Giles Duffield, associate professor of biological sciences at Notre Dame and a member of the University’s Eck Institute for Global Health, and Kevin Flanagan, a University alumnus and now a doctoral student at Washington University in St. Louis, characterized the protein SIK1, revealing that it plays a pivotal role in preventing the body from adjusting too quickly to changes in the environment.
Duffield and Flanagan, along with researchers from University of Oxford and F. Hoffmann La Roche, and led by senior research scientist Stuart Peirson at the Nuffield Department of Clinical Neurosciences, identified roughly 100 genes that the body switches on in response to light, initiating a series of events that help to retune the body clock. They identified one gene and its corresponding protein product, called SIK1, that limits the body clock’s ability to adjust to changes in the daily patterns of light and dark. In one particular experiment, when the researchers blocked the activity of SIK1 in laboratory mice, the mice adjusted faster to changes in the light-dark cycle that mimic a time zone change. The study proposes that the light-stimulated production of SIK1 in turn switches off the molecular pathway that feeds into the clock mechanism, thereby halting the shifting response of the biological clock.

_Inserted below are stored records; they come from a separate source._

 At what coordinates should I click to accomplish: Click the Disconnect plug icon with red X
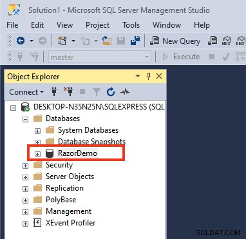point(68,91)
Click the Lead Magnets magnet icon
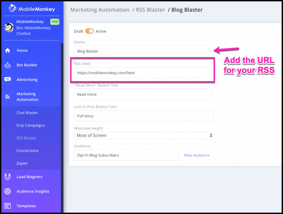 click(x=8, y=177)
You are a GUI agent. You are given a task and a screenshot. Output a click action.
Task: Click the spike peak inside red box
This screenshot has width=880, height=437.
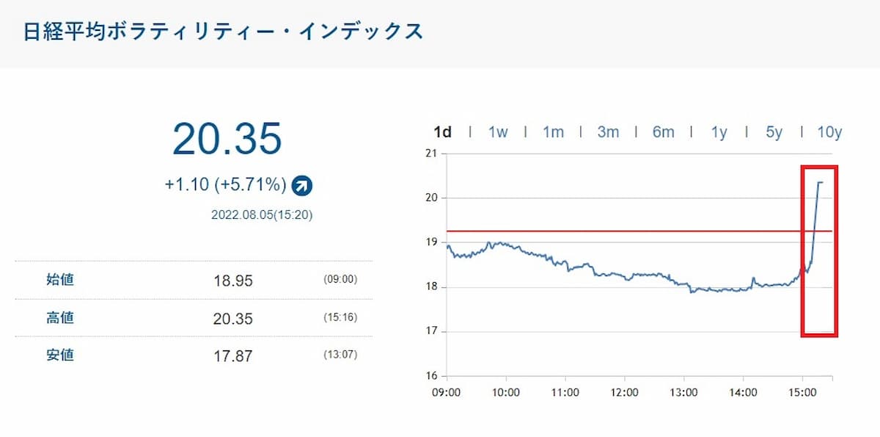point(820,182)
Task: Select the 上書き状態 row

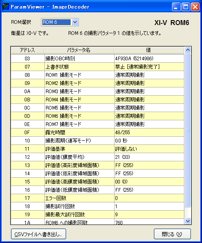Action: (x=98, y=67)
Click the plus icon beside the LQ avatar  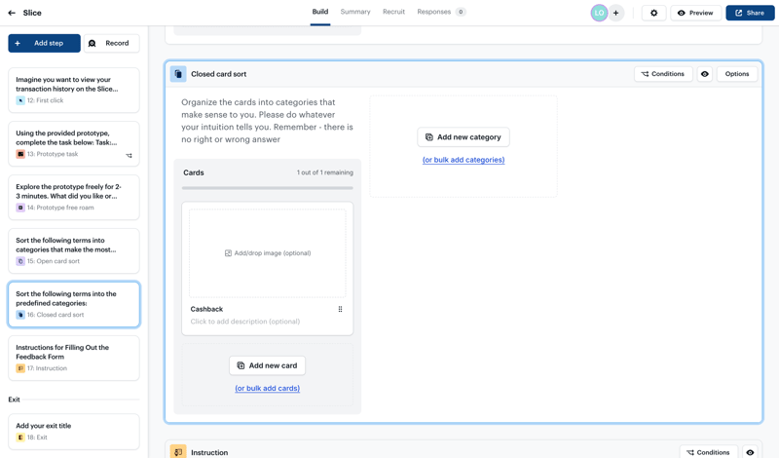(616, 13)
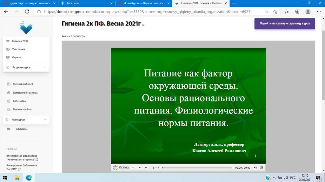Click the Личный кабинет icon
The image size is (325, 182).
pyautogui.click(x=9, y=84)
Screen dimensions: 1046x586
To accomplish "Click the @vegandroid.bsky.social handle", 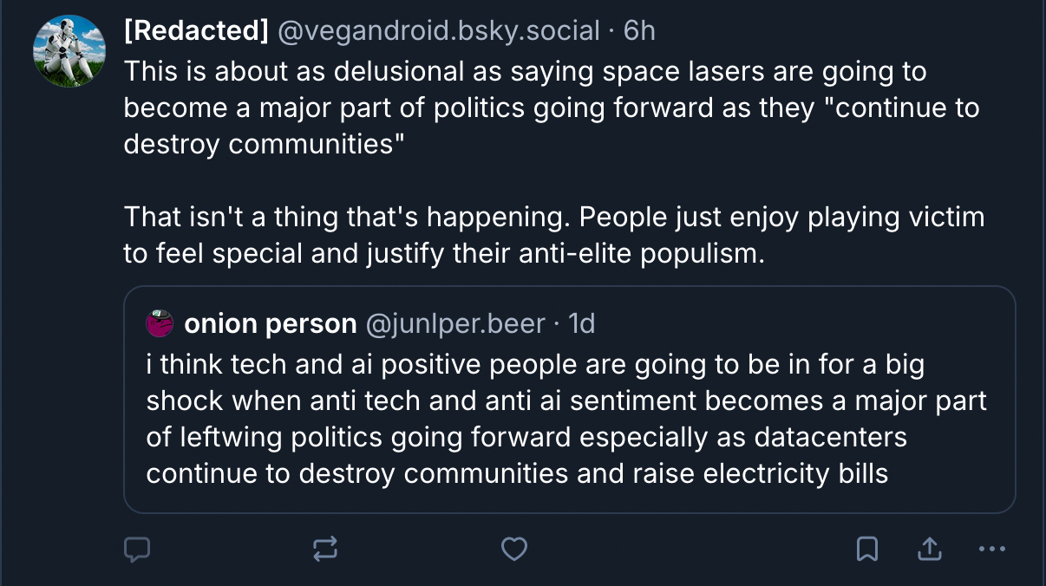I will [438, 31].
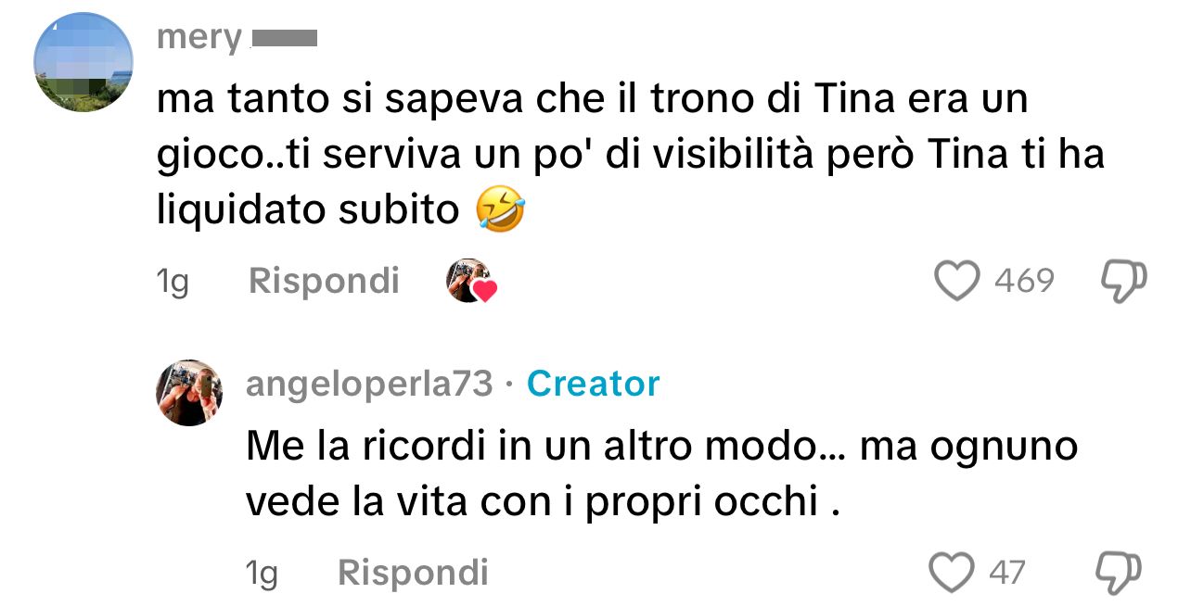Screen dimensions: 1191x606
Task: Reply to mery's comment via Rispondi
Action: 324,281
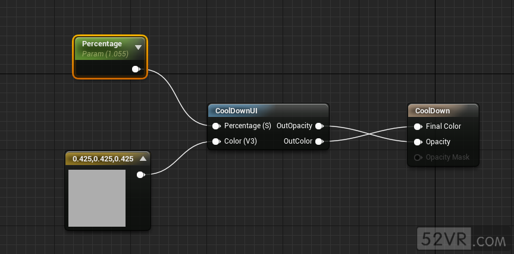Image resolution: width=514 pixels, height=254 pixels.
Task: Click the disabled Opacity Mask pin
Action: pos(418,157)
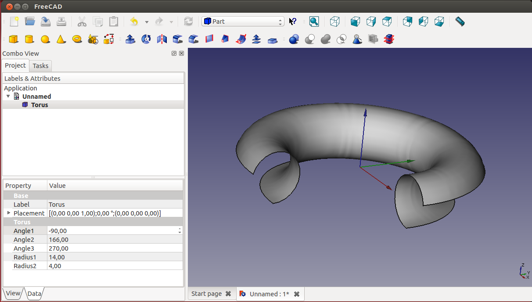Switch to the View properties tab
This screenshot has height=302, width=532.
(13, 293)
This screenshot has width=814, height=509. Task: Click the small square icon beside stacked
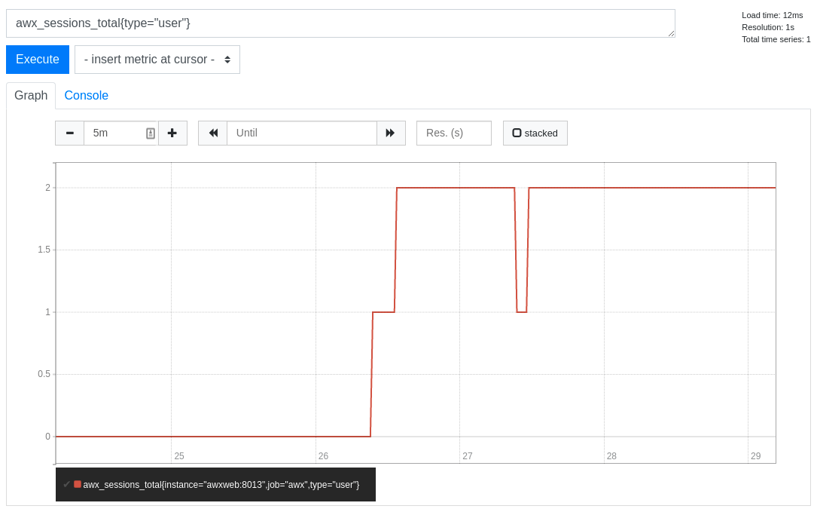517,132
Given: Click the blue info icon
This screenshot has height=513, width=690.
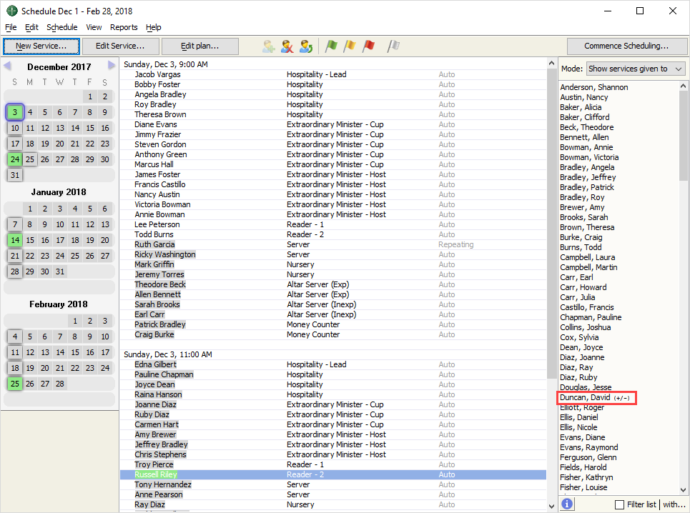Looking at the screenshot, I should pyautogui.click(x=567, y=504).
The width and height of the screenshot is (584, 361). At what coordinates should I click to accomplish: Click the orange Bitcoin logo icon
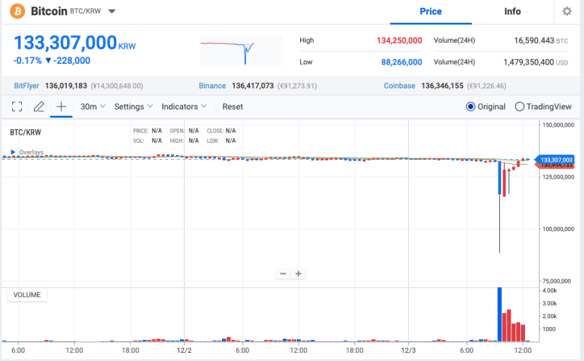18,12
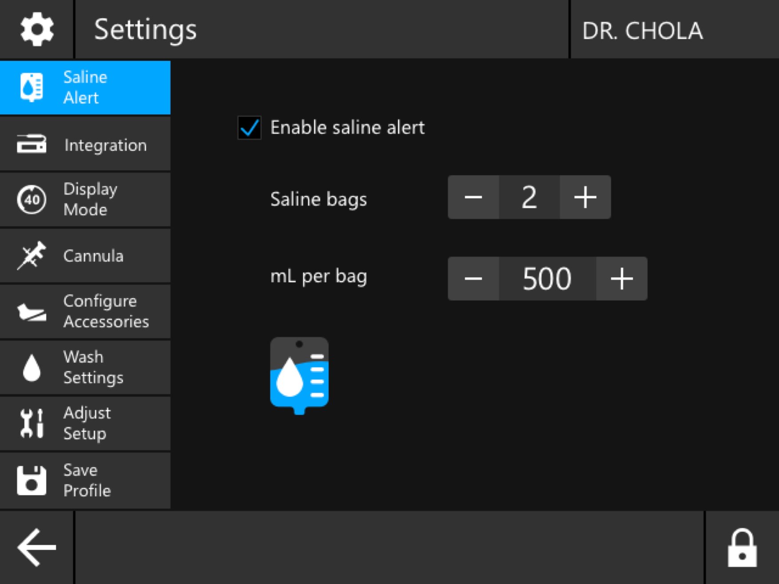
Task: Increase the mL per bag value
Action: pos(621,279)
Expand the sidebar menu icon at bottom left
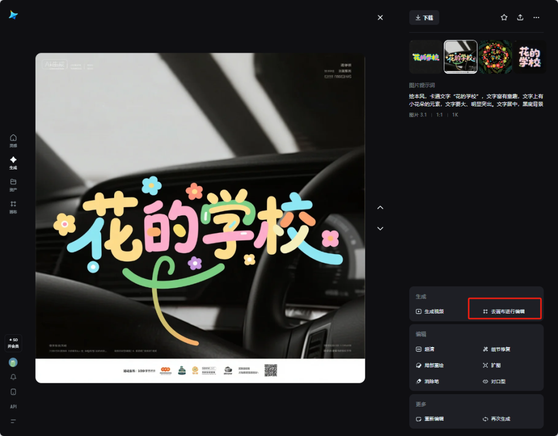 [x=13, y=421]
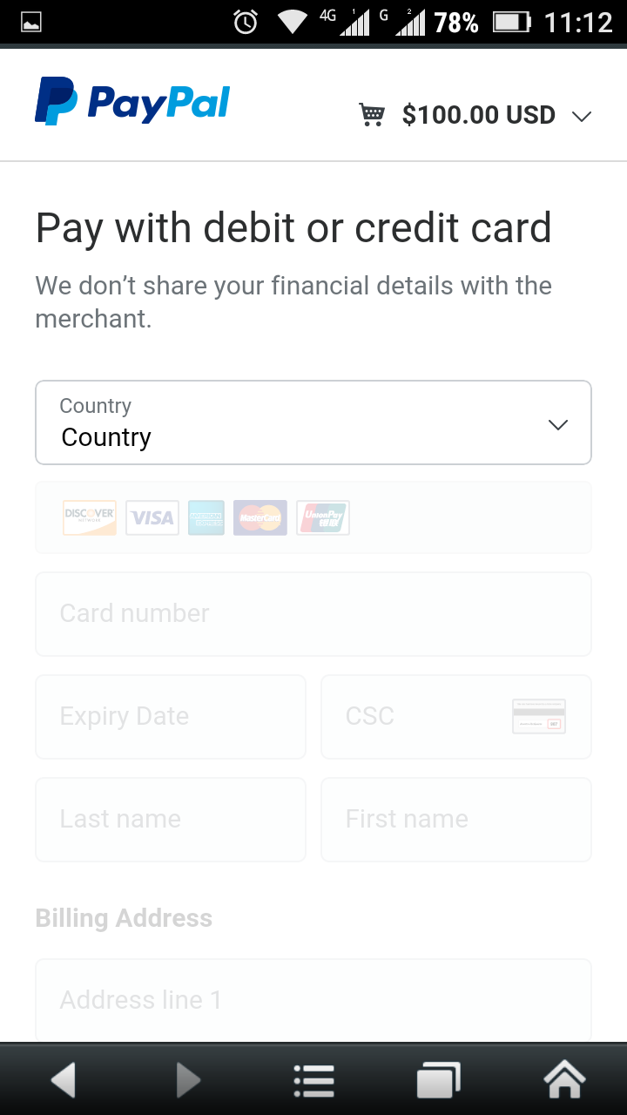
Task: Select the American Express card icon
Action: (x=206, y=517)
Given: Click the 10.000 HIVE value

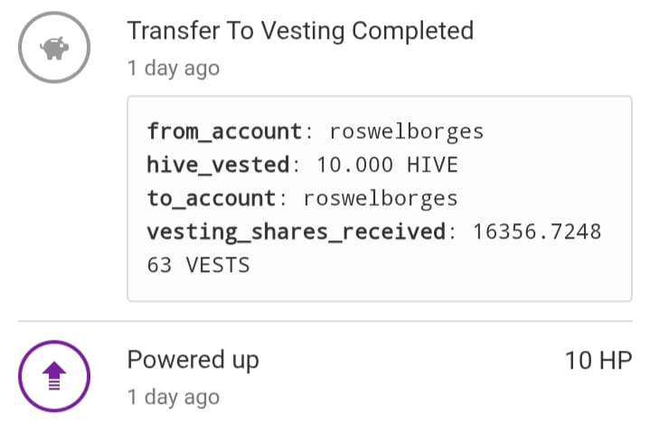Looking at the screenshot, I should [387, 165].
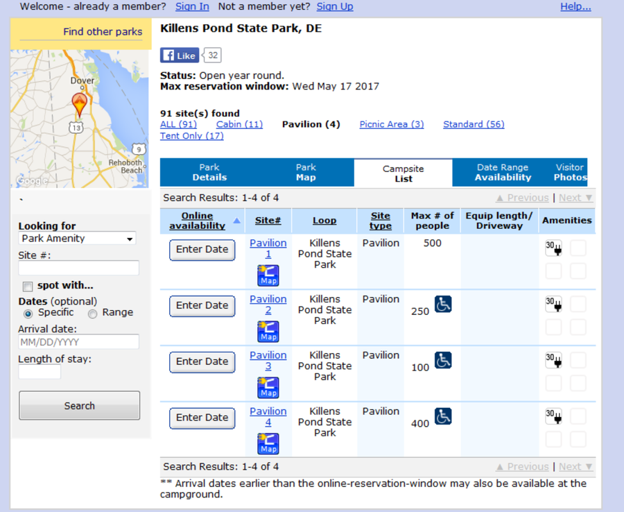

“Our key contribution to the project was to manipulate the SIK1 protein pharmacologically, and we revealed that such blockage of the protein’s activity in combination with exposure to a natural clock resetting agent, such as light, enhanced the clock shifting response,” Duffield said. “For example, a one-hour shift of the clock became two hours. We also showed this effect in both peripheral tissues as well as in the clock in the brain.
“It would appear that SIK1 plays a common role in our circadian clocks found throughout our body, and works as a hand-brake on our ability to shift our biorhythms and adjust to new time zones, whether these are real or artificial, such as those produced during shift work schedules.”
In addition to the inconvenience of jet lag, disruptions in the circadian system, such as produced during shift work, have been linked to many diseases including diabetes, heart disease and cancer. Disturbances of the circadian clock have even been linked to mental disorders, such as schizophrenia, bipolar disease and seasonal affective disorder, also known as winter depression. It is important to note that approximately 16 percent of the U.S. and European workforces undertake some form of shift work.
“Having such a hand-brake on the circadian clock systems makes sense so as to prevent excessive responses to environmental change, and that it is only in our modern 24-hour society, with Thomas Edison’s light bulbs, Nikola Tesla’s electricity and jet airplanes, that we begin to realize our biological limitations,” Duffield said.
The researchers’ identification of the role SIK1 plays in the body clock offers a tractable target for drugs that could help travelers adjust faster to changes in time zone and help ameliorate the effects of rotational shift work.
“The fact that it is a kinase enzyme makes it an attractive target for the design of novel therapeutics,” Duffield added.
Flanagan worked on the project as an undergraduate student, and wrote an honor thesis on his research data and presented his work at the Society for Research on Biological Rhythms meeting in 2012.
“Being involved in this project as an undergraduate student and presenting my data at an international conference really crystalized my interest in scientific research as a career,” Flanagan said.
The Wellcome Trust, F. Hoffmann La Roche and the National Institute of General Medical Sciences funded the research. Flanagan’s participation was funded by a National Science Foundation Research Experiences for Undergraduates (REU) grant.